I was fascinated, amazed.. annd, alittle jealous. “I wish I had a waterfall in MY backyard; I would sit by it everyday.. play music, write about life, maybe.. swim..”
But anyways, regardless of what was going through my mind – what dreams and envies – truly, my greatest thought was that it was awesome, so neat, that that waterfall even existed and that.. many people who drove by for the first time, and the only time, would marvel, and those who lived in the locality could smile as, in passing, their eyes were refreshed by the sight, and that refreshment, beauty, I could only hope, would reach all the way down to their sad, black hearts and give them hope, motivation, reason to live that day: to keep going, because nature sees them as a hero. All of creation, applauds them (us) as heroes.. we move on, we move forward- we press on, and do our best not to falter (but sometimes it’s impossible, along the way, to not sit for awhile, and wallow in pain.. we do our best to keep on this happy face, but at times it’s just a mask and we’re wearing it, faking it, for days).
I did walk up to the person’s doorstep and I rang the doorbell, indeed..
a dog barked, and after what seemed like a moment the screen door opened and a lady said
in irritated tone, “Can I help you?”
“Yes, ma’m, I am sorry if I’m bothering or disturbing you, and I don’t know if you get this a lot or not, but I was wondering if I could take a picture of your (THE) waterfall?”
She looked at me, a look of firm resolution and unfightable resistance, and said “No, I don’t want any picture taken.”
I was abit TAKEN BACK.. but politely said “Oh, ok.. well thank you!
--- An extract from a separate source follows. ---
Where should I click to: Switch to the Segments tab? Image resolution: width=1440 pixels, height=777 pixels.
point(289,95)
Have a great day..” and walked away.
However, the entire ride home and even afterwards, perhaps up until the next DAY (today, several days later, I’ve assimilated and accepted it).. it troubled me, puzzled me, and kind of grossed me out:
Sure! You’re presumably a hard working human being, and I’m very certain that you BOUGHT this property, this land, with the money you earned.. but come on now. Did you MAKE this waterfall? Is it so small, that there is none left for you to share? Would the enjoyment of others blight your own happiness? WHY keep such a precious treasure hidden from the world? Why withhold such beauty, a beacon of hope, an object of love and an incredible evidence of the Creator?
It just seems, selfish. To be greedy.. to be cold..
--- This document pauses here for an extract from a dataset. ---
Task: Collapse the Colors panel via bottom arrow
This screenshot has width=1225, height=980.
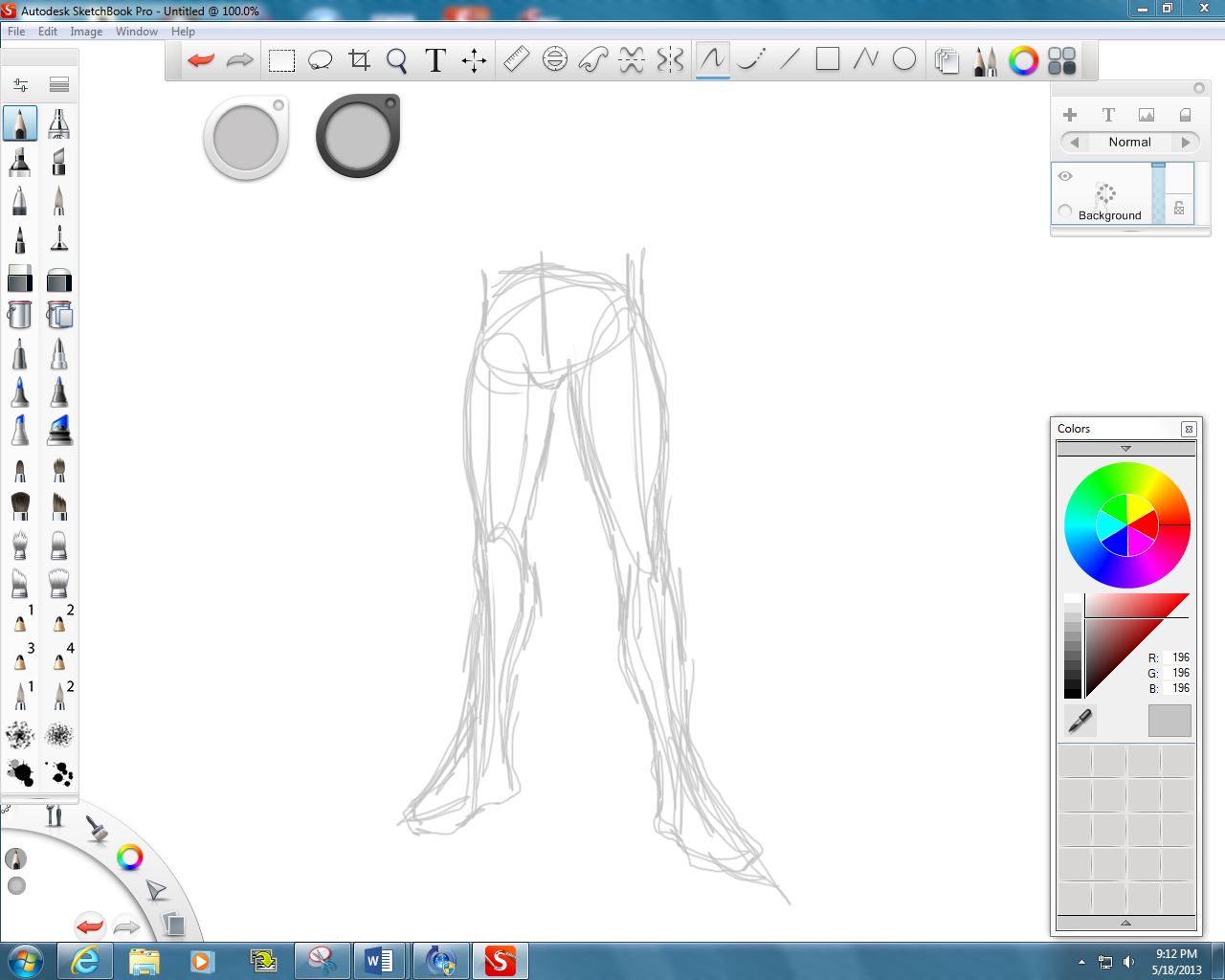Action: [1126, 924]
or maybe she was just afraid that I was some kind of psycho that was going to come swim in her waterfall every day, all day, or in someway harm her or her dog. I do have tattoos, afterall, which means I’m a pretty darn awful person.
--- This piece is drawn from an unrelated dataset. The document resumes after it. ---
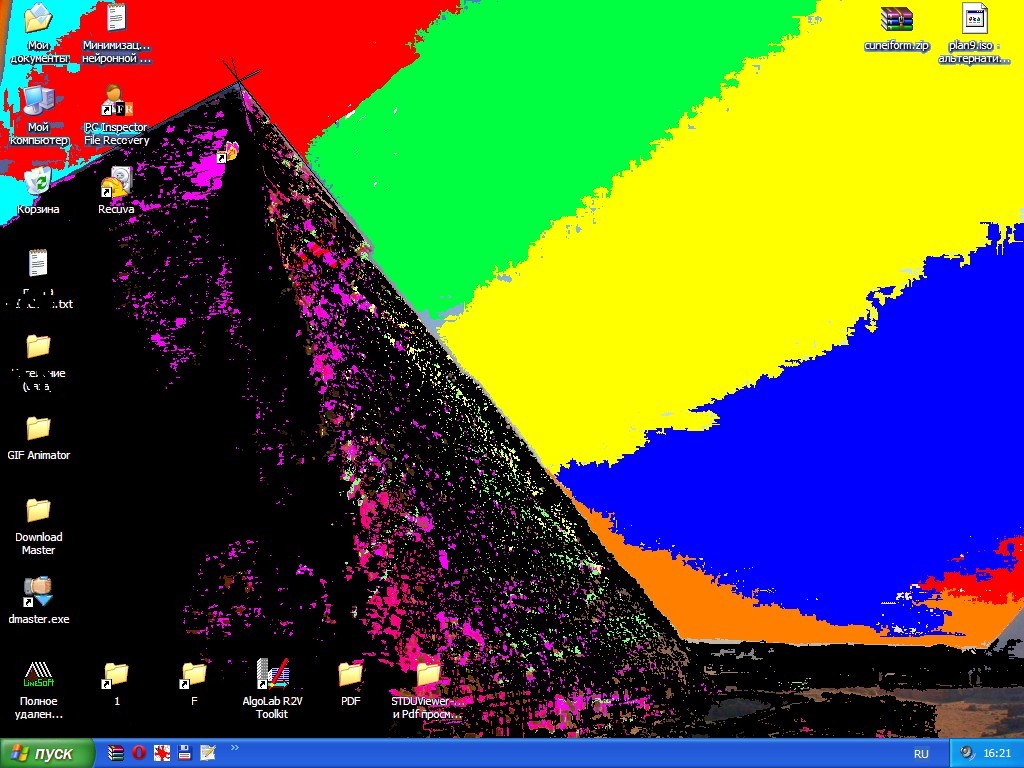Expand the quick launch overflow chevron
1024x768 pixels.
(x=234, y=748)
Anyways, it made me think of a parallel: Christ.
We, christians, find Him to be altogether LOVELY.. the unconditional love that He has, the meritless mercy and forgiveness that He extends!.. how beautiful, and what peace and joy it gives.
Then why are we so hesitant to share..
so reluctant, in conversation, to even MENTION the name of Jesus for fear of offending and yet we can FREELY discourse of “other things..” and mention by name other “controversial” icons.. Katy Perry, R rated movies, sex, drugs, violence, ..
would you mention Hitler in front of a Jew?
Would you listen to your Ipod while visiting with the Amish?
Could you read the Bible sitting next to a Satanist and
or should you just jump off the cliff if everyone else is?
Does individuality, freedom of speech and freedom of choice have some kind of a “boundary”?
Physical, of course.. I am free to live, to move, to be, but NOT to kill, steal from or in any way harm you..
I shouldn’t call you bad names but, can I share what I believe? The thing(s) that make me happy, that give hope?
If Jesus is a huge part of my life, must I hide that portion of me?
Oh, I don’t know.
Well, class starts in 20 minutes, so I’m going to study abit more and feel as prepared as possible to give this final presentation on the second half of Daniel 2.